PROVIDED DATA:
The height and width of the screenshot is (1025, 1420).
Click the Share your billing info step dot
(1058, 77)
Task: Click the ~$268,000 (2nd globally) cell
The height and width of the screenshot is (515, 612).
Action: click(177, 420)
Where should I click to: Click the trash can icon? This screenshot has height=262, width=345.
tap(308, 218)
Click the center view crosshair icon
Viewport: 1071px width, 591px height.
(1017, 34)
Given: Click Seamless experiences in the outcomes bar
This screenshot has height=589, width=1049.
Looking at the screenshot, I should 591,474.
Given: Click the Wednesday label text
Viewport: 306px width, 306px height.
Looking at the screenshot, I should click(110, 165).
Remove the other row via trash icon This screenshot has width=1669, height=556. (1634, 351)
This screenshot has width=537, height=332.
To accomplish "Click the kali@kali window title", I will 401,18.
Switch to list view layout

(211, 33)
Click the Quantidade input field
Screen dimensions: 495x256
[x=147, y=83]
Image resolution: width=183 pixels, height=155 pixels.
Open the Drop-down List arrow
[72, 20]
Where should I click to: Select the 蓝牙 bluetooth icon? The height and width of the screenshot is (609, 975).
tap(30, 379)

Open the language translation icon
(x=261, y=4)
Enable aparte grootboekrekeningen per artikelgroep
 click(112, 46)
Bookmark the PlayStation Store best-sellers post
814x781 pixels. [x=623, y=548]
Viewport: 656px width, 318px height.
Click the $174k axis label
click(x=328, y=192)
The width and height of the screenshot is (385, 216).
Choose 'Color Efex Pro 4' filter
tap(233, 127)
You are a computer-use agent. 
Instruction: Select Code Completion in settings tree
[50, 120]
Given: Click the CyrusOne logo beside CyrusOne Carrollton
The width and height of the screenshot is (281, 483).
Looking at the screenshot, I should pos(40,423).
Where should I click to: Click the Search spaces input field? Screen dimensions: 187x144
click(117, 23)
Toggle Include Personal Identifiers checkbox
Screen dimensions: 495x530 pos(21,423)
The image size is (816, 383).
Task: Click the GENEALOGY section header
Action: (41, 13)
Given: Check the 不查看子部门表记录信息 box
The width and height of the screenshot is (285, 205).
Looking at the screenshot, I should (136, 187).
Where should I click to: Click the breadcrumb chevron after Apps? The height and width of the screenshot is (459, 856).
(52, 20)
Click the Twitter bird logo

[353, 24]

HOW TO COMPLETE THIS TASK:
Search the listing above for "Given" and copy every line that has it.

OUTPUT FOR THIS TASK:
Given: Click Seamless experiences in the outcomes bar
Given: Click the Wednesday label text
Given: Click the CyrusOne logo beside CyrusOne Carrollton
Given: Check the 不查看子部门表记录信息 box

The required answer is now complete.